J’aurais aimé me réveiller avec le crépitement et la sensation de chaleur d’un feu de bois, sauf qu’on ne peut pas tout avoir. Il fait cependant très bon dans la chambre, et la terrasse qui l’accompagne doit être très agréable à la belle saison. Je visite chaque angle, touche chaque pièce du mobilier de mes doigts, comme si l’énergie du lieu rechargeait la mienne.
Comme la chambre, la salle de bain est moderne avec sa touche de rustique avec le bois des étagères ou du meuble suspendu sur lequel repose une vasque. La douche à l’italienne est immense, entourée de dalles gris clair satinées avec un pommeau effet pluie. Assise sur le trône de mes ancêtres, je regarde les différentes plaquettes, pour me rendre compte que je me trouve en fait à moins d’une heure de chez moi. Combien de tours et de détours ai-je bien pu faire pour mettre autant de temps à arriver ?
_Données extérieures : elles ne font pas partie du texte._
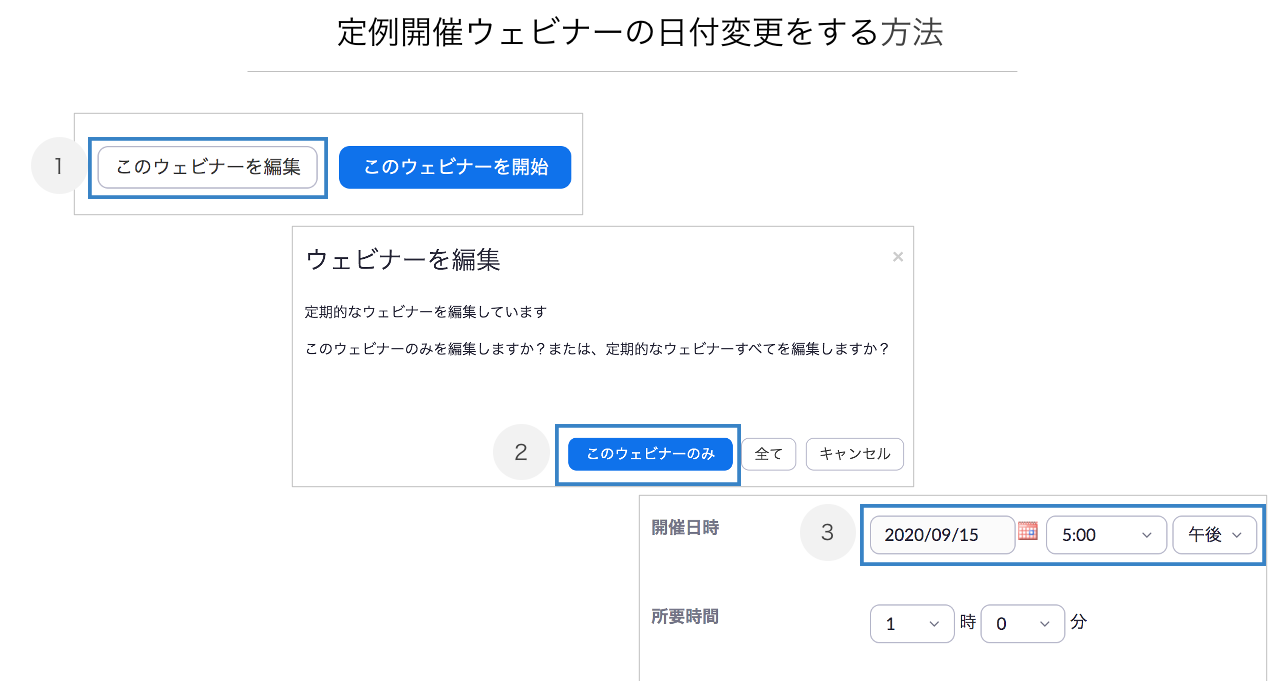
Task: Open the calendar date picker icon
Action: 1027,531
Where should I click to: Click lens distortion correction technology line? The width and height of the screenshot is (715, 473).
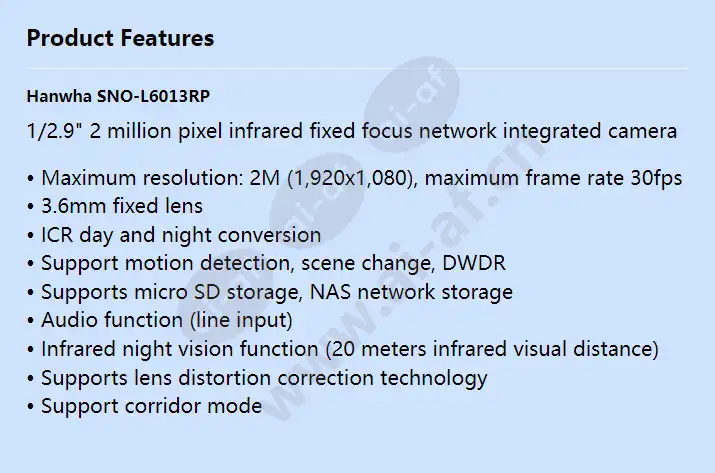(x=257, y=379)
Je consulte aussi tout ce que propose l’hôtel dans les rubriques soins & bien-être, et je me demande ce que je vais pouvoir réserver, alors que mon estomac me rappelle à l’ordre. Je teste longuement la douche avant que de jouer avec de l’anticernes puis d’opter pour un maquille tirant sur le bleu pour aller ma robe et mes chaussures de la même couleur. Avec des collants clairs, certes ouverts, mais je n’ai que ça, et un gilet en mailles, je suis plutôt élégante.
Voilà un terme que je n’ai pas employé depuis longtemps pour ma personne. Je descends pour rejoindre la salle à manger afin de déguster le menu qui ne dépareille pas du goût qui est instillé dans l’aménagement de l’endroit certes dans l’ordre rustique-moderne. Je prends le temps du goût et des saveurs de chaque plat qui m’est servi tout en m’imprégnant du lieu.
Je regarde aussi les autres convives qui sont nombreux malgré la saison. Il y a beaucoup de couples d’un certain âge ou d’un âge certain, deux, non trois messieurs solitaires, certainement en soirée étape. Puis il y a moi, tout aussi solitaire que ces derniers, mais heureuse de l’être. Bien que ce ne soit pas très poli, je dévisage beaucoup, me demandant quelle peut être la vie de ces personnes ou en leur en inventant une. En font-ils autant à mon endroit ?
Le dîner est excellent, je remarque aussi la sérénité qui est la mienne, cela faisait bien longtemps que je n’ai pas été aussi détendue. Je me promène dans le bâtiment. Il y a un bar-lounge, cette fois c’est l’ordre moderne-rustique, une atmosphère feutrée, de petites tables rondes en marbre, des fauteuils et banquettes en velours bleu-nuit, des tons sombres contrastants avec des clairs, des tapis, mais surtout, une grande cheminée.
Je profite d’une table libre au coin, tourne un peu l’assise en direction de l’âtre pour enfin me poser. La chaleur est douce, elle berce mon âme en faisant danser ses flammes. C’est avec plaisir que je commence la lecture d’un nouvel opus de Bob Morane. La lumière est juste suffisante, mais celle du feu apporte une atmosphère supplémentaire en faisant varier les ombres sur les pages jaunies.
Je ne reste que le temps de lire le premier chapitre, mes yeux se ferment déjà.